▶ EXERCISE AIM
The output is the line containing "Given: Navigate to 下载中心 menu" plus every later line down to the end of the listing below, copied exactly. No pictures belong in it.

━━━━━━━━━━━━━━━━━━━━━━━━━━━━━━

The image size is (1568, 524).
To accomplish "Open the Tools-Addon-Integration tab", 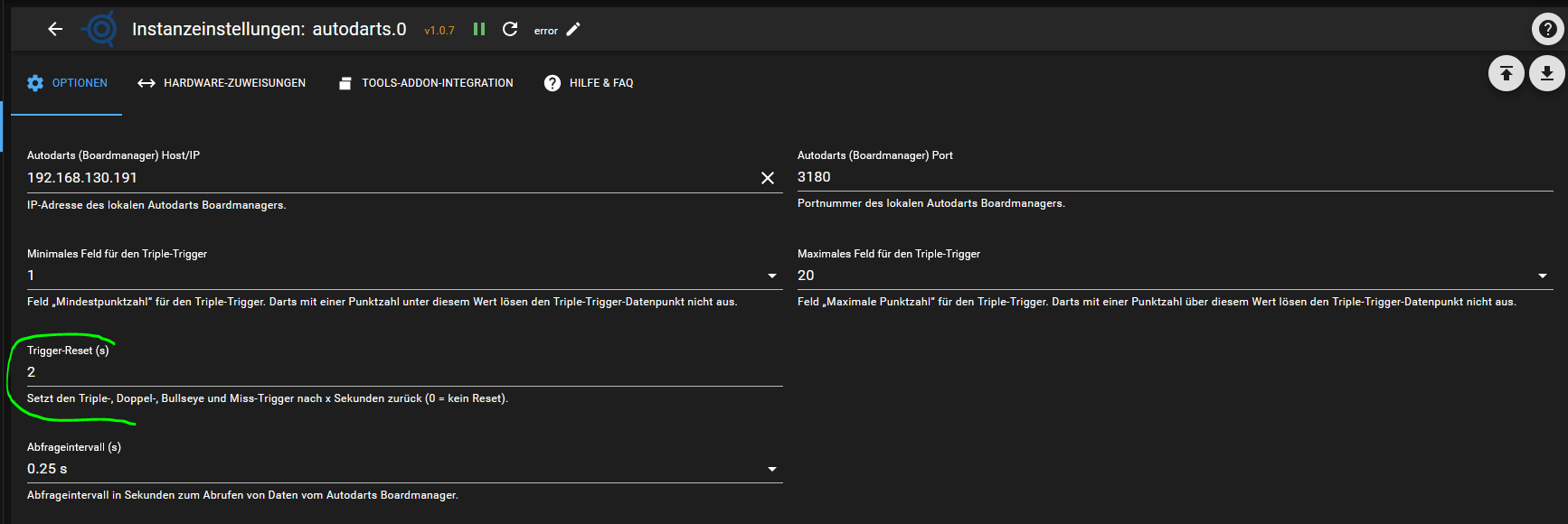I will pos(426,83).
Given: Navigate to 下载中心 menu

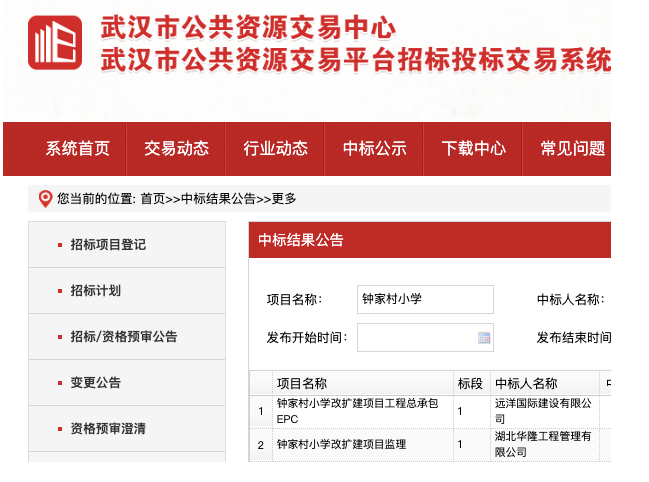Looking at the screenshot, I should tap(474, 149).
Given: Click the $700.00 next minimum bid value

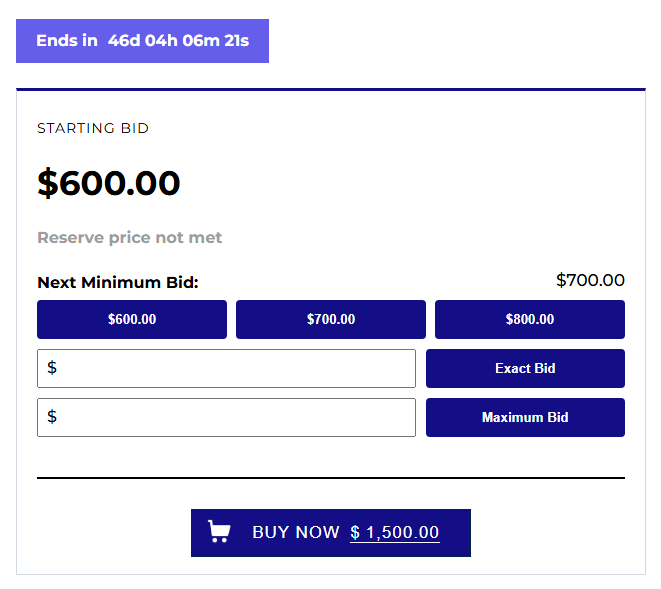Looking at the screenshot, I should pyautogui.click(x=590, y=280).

━━━━━━━━━━━━━━━━━━━━━━━━━━━━━━

▶ RESULT BELOW
Given: Navigate to 下载中心 menu

Looking at the screenshot, I should tap(474, 149).
Given: Click the $700.00 next minimum bid value

Looking at the screenshot, I should pyautogui.click(x=590, y=280).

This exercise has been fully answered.